What the task asks | Search the data below for the string "agent" and copy all lines where it shows up.

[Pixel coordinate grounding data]
# # # #

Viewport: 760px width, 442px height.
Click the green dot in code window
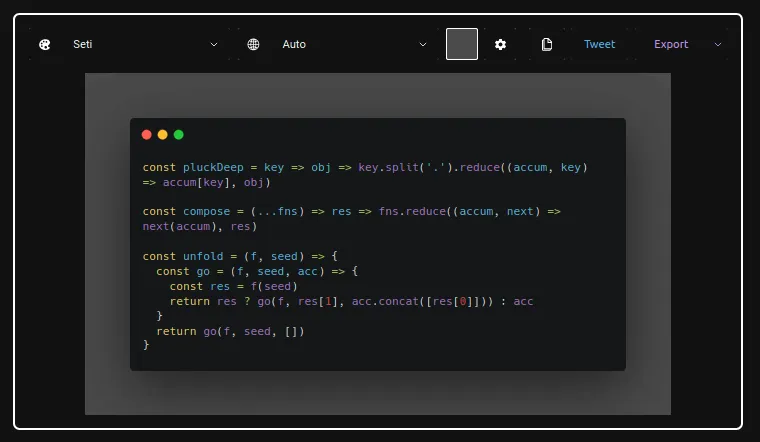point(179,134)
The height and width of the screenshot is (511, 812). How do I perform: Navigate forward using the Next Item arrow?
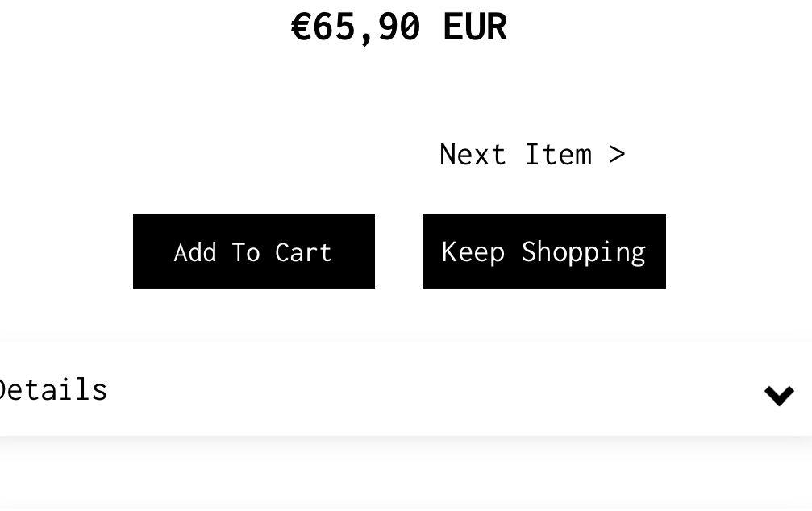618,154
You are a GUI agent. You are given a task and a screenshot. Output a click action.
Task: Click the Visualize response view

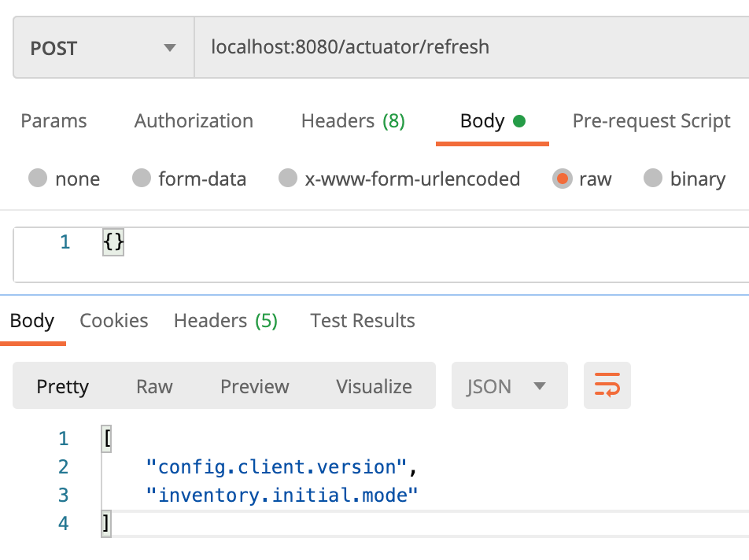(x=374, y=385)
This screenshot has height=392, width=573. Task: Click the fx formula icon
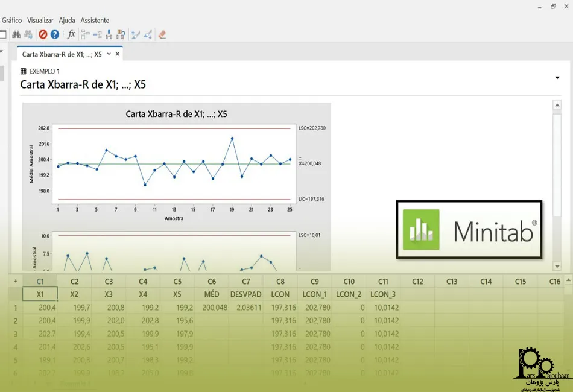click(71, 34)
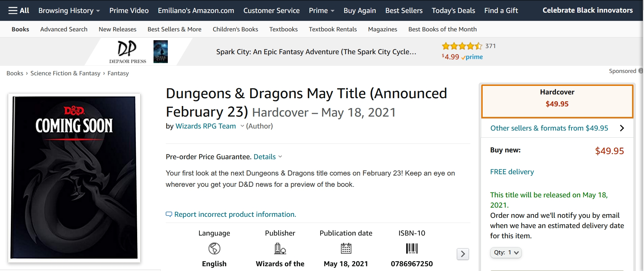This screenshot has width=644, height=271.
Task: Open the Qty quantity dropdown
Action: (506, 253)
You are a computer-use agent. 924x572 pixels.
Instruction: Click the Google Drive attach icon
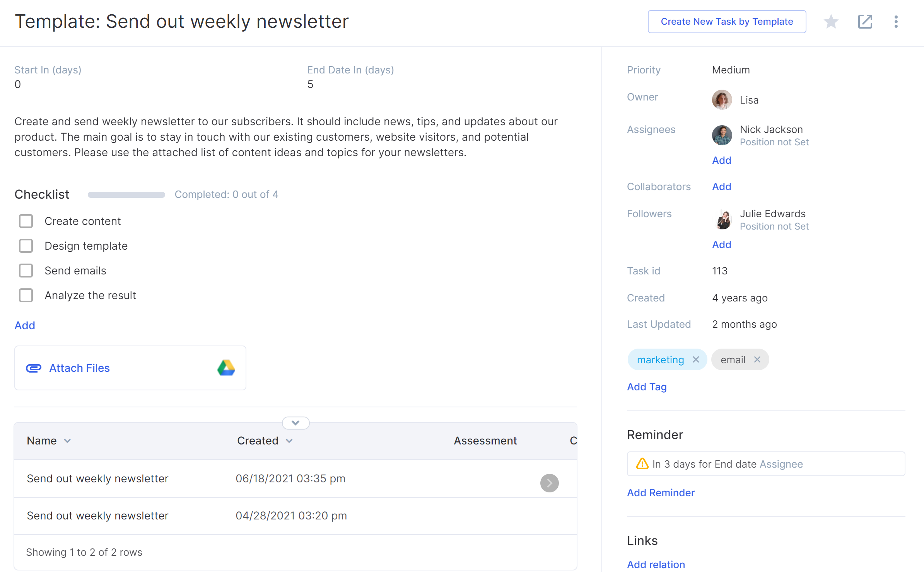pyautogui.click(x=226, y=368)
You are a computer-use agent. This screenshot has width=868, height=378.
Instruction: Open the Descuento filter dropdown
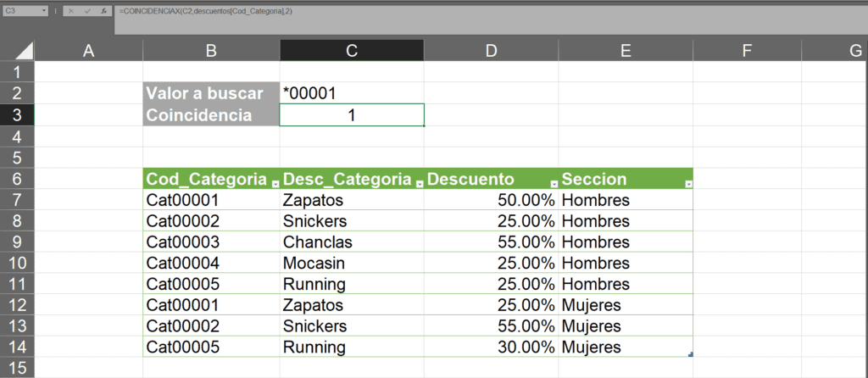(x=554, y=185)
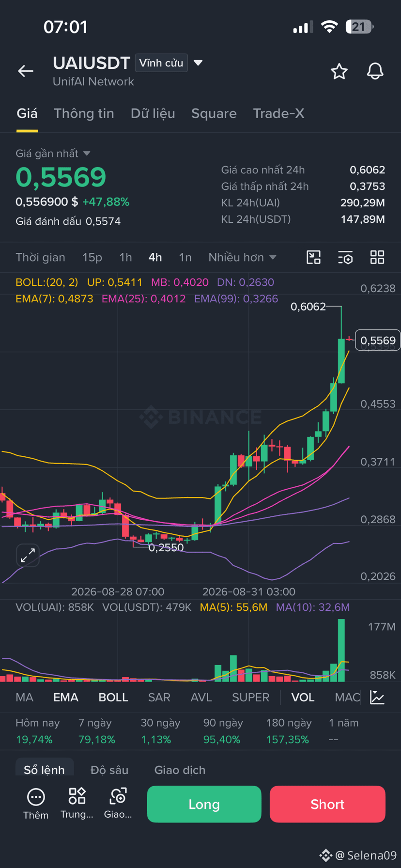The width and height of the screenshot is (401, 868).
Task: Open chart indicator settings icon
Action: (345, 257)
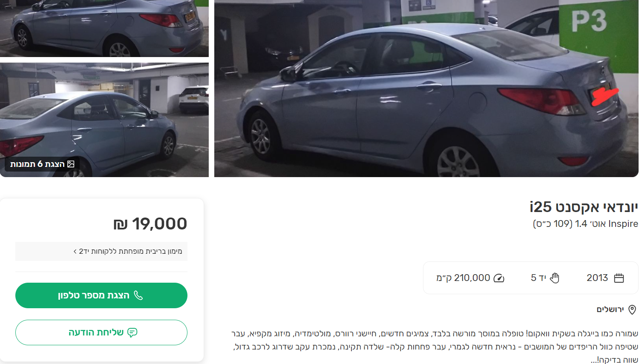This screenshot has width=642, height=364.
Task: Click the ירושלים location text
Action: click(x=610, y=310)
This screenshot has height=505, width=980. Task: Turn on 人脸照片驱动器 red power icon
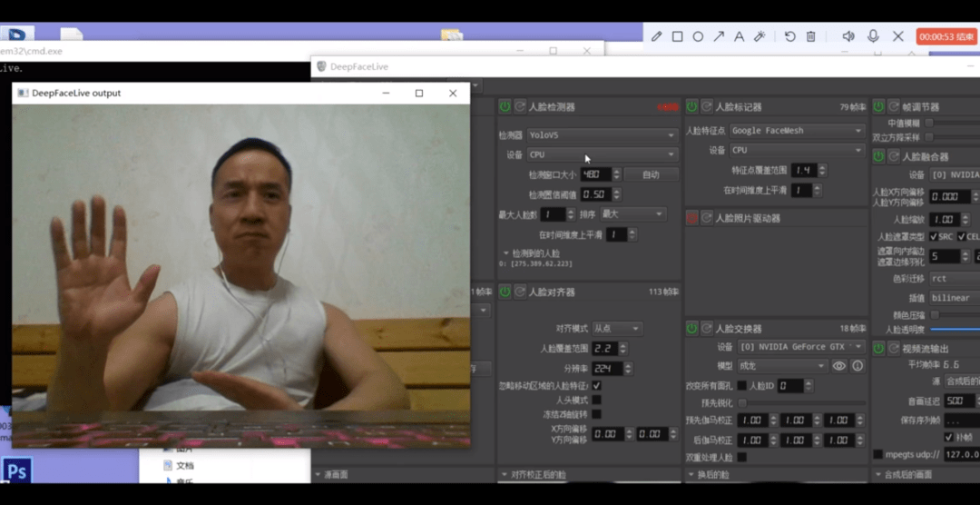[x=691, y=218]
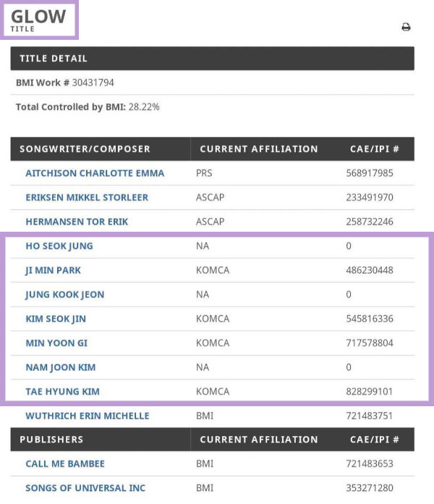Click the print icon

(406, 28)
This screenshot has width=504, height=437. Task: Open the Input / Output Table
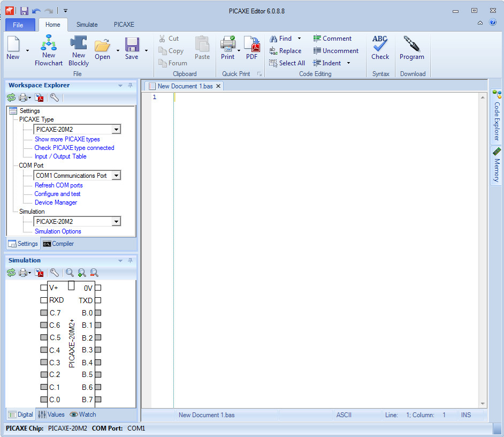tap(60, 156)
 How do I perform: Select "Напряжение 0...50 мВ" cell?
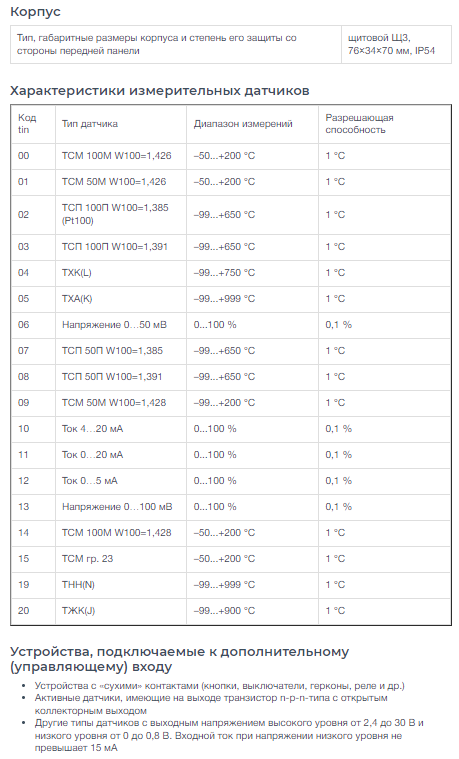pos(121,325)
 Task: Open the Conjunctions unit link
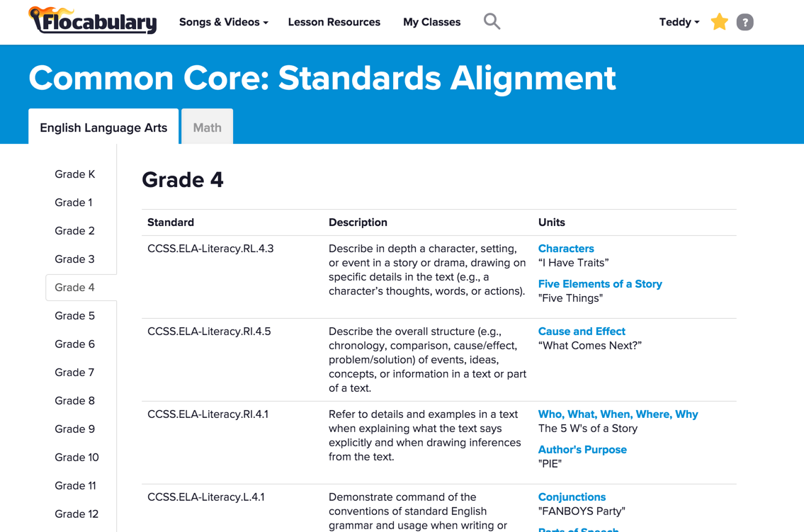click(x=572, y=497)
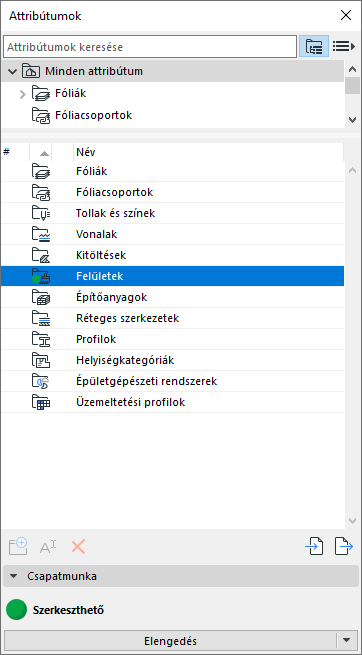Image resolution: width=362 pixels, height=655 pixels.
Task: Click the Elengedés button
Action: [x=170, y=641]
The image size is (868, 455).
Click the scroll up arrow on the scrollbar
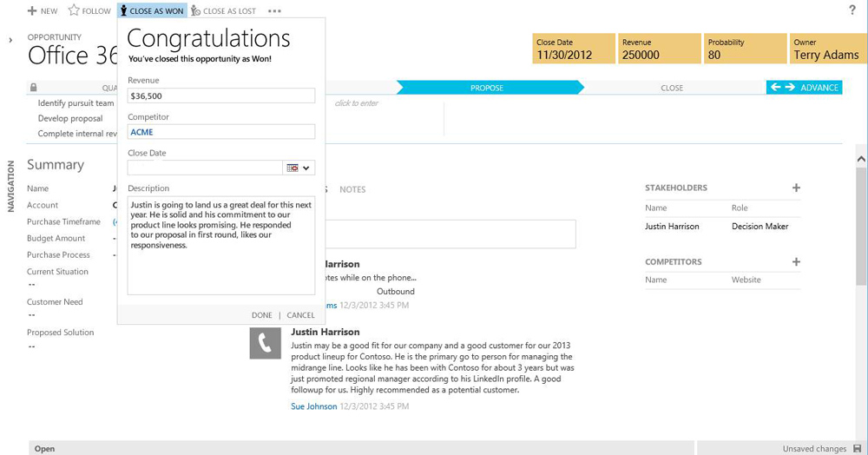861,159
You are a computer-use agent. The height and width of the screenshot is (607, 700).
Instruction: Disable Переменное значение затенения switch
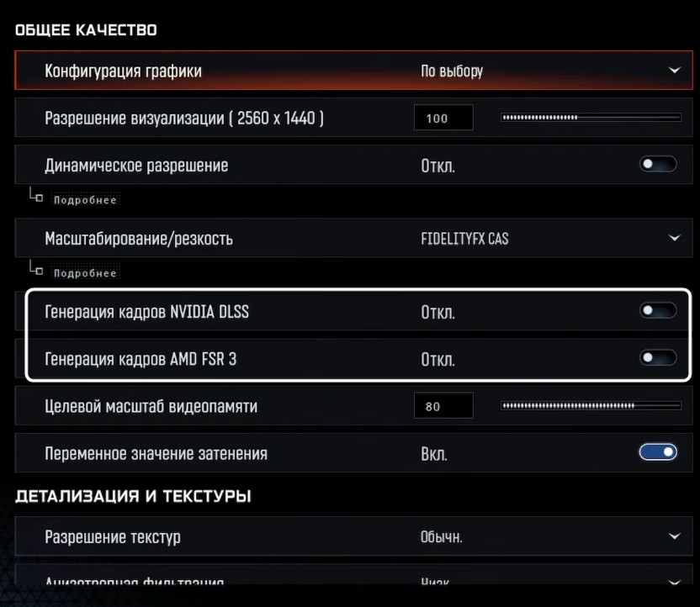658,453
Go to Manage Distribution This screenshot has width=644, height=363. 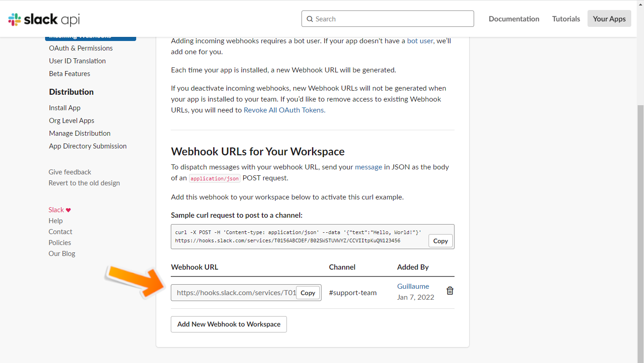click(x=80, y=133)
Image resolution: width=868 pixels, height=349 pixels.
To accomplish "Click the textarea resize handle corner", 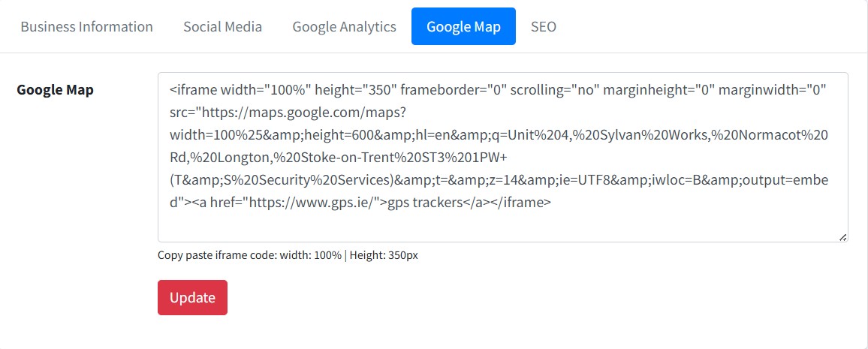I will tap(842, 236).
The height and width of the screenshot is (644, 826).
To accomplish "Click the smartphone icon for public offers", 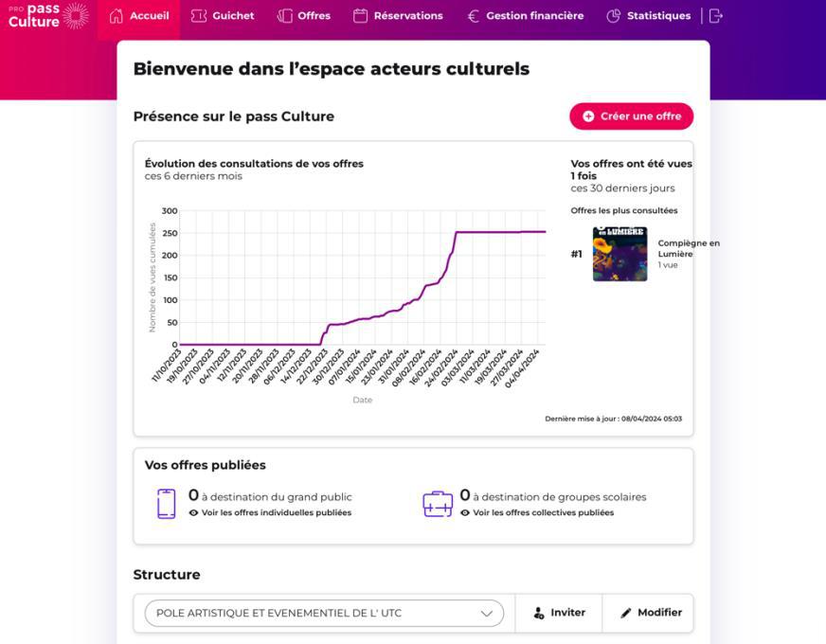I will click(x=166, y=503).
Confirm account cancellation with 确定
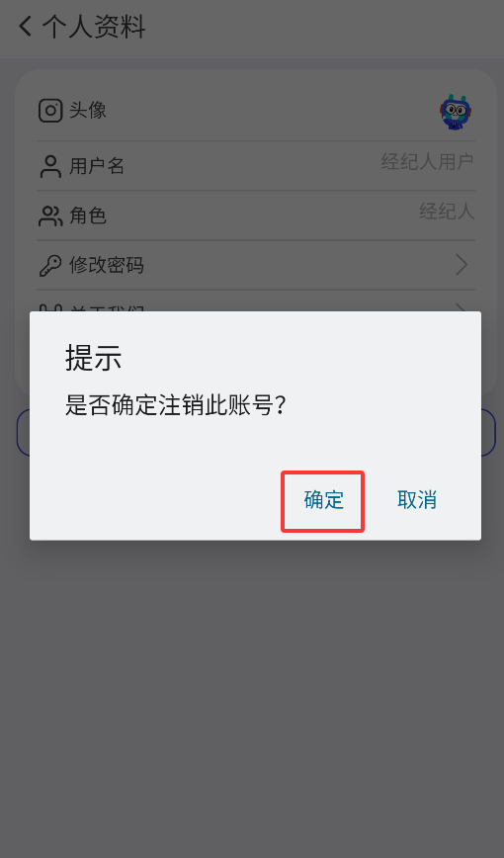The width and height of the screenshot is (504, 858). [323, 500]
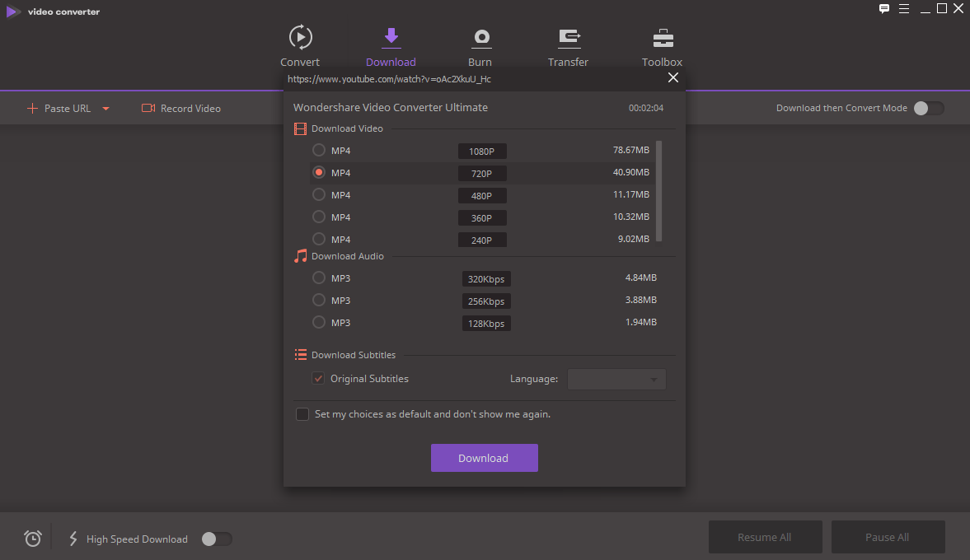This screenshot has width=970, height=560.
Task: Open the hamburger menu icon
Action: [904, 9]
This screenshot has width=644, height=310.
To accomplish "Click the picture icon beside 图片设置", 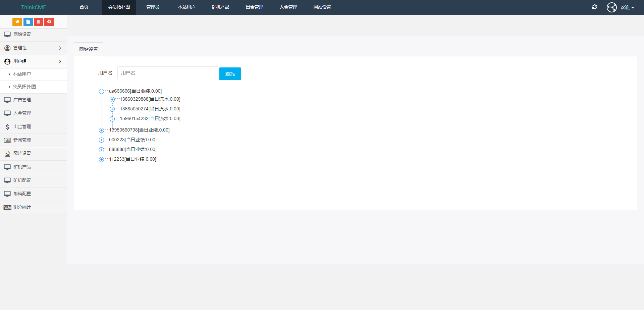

# # # #

Exercise result |
You are a GUI agent. You are given a task and a screenshot. Output a click action.
You are a computer-use agent. 924x572 pixels.
You are a computer-use agent. This screenshot has width=868, height=378.
You are a computer-use agent. The height and width of the screenshot is (607, 700).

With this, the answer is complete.